REQUISITOS:
Reescreva o trecho do texto sobre Direita e Esquerda, começando nas palavras "SANQUIXOTENE DE LA" e parando depois de "e Esquerda. Excelente!". Nesse trecho, substitua "Argentina" por "Uruguai".

TEXTO PARA LEITURA:
------------------------------------
SANQUIXOTENE DE LA PANÇA | Sobre Direita e Esquerda

Paulo Sanchotene
Paulo Sanchotene
Paulo Roberto Tellechea Sanchotene é mestre em Direito pela UFRGS e possui um M.A. em Política pela Catholic University of America. Escreveu e apresentou trabalhos no Brasil e no exterior, sobre os pensamentos de Eric Voegelin, Russell Kirk, e Platão, sobre a história política americana, e sobre direito internacional. É casado e pai de dois filhos. Atualmente, mora no interior do Rio Grande do Sul, na fronteira entre a civilização e a Argentina, onde administra a estância da família (Santo Antônio da Askatasuna).

As eleições de 2022 mostram um Brasil polarizado; dividido entre Direita e Esquerda. Excelente!

Digo “excelente” mesmo ciente das críticas à Direita brasileira por parte da própria Direita. Algumas dessas, inclusive, eu recebi em resposta à coluna da semana passada (“Eleições 2022: uma boa notícia”). O argumento é de que essa não teria atingido um bom nível de adequação.

[Escrevi o parágrafo acima e comecei a rir imaginando a reação de alguém de Esquerda o lendo!
“Como assim, inadequada? Até onde querem que a Direita vá?!”
------------------------------------
MATERIAL:
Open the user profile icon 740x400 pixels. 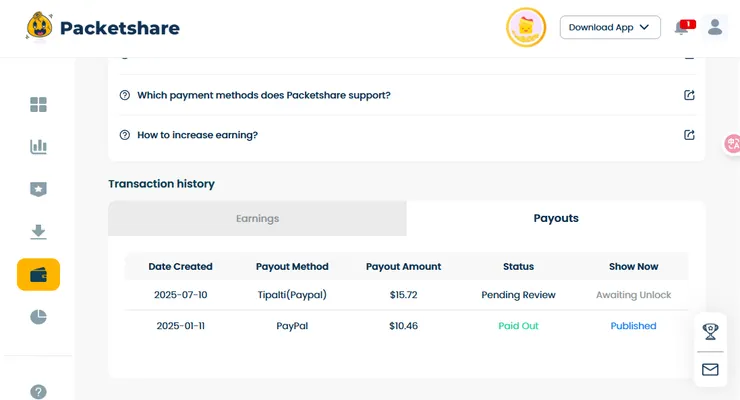coord(715,27)
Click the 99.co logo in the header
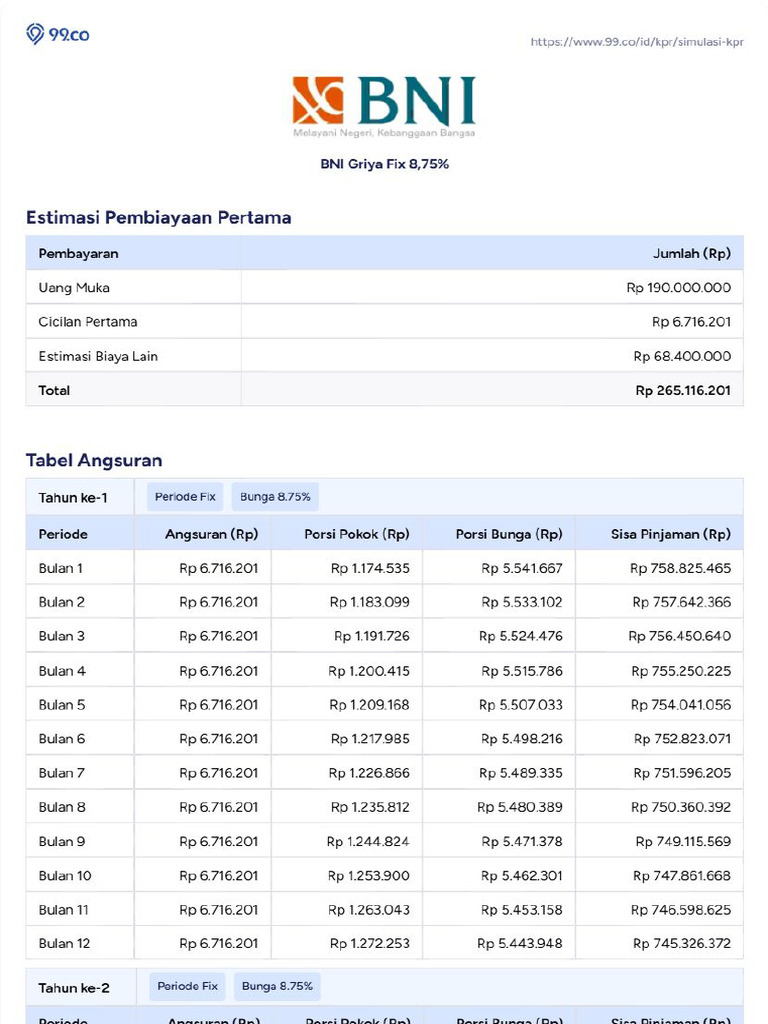768x1024 pixels. (x=57, y=34)
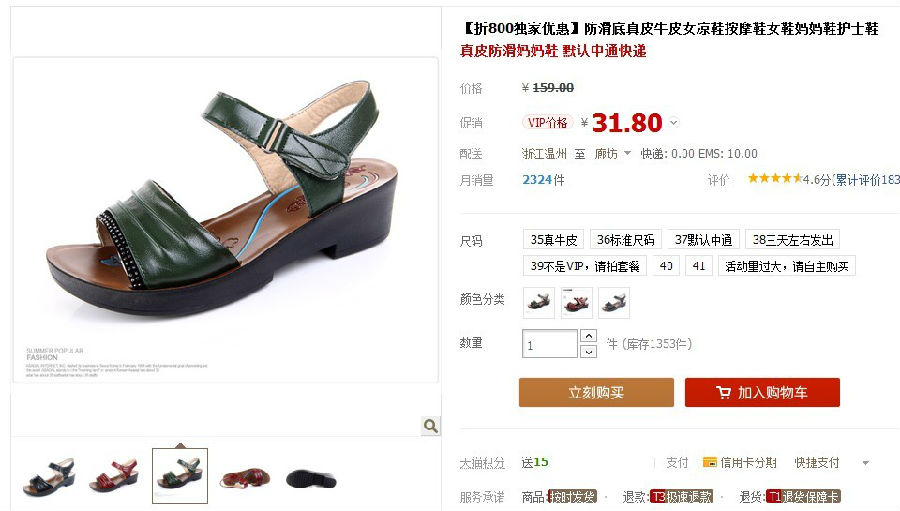Decrease quantity with the down arrow

(x=588, y=351)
------------------------------------
RESULTADO DA TAREFA:
SANQUIXOTENE DE LA PANÇA | Sobre Direita e Esquerda

Paulo Sanchotene
Paulo Sanchotene
Paulo Roberto Tellechea Sanchotene é mestre em Direito pela UFRGS e possui um M.A. em Política pela Catholic University of America. Escreveu e apresentou trabalhos no Brasil e no exterior, sobre os pensamentos de Eric Voegelin, Russell Kirk, e Platão, sobre a história política americana, e sobre direito internacional. É casado e pai de dois filhos. Atualmente, mora no interior do Rio Grande do Sul, na fronteira entre a civilização e a Uruguai, onde administra a estância da família (Santo Antônio da Askatasuna).

As eleições de 2022 mostram um Brasil polarizado; dividido entre Direita e Esquerda. Excelente!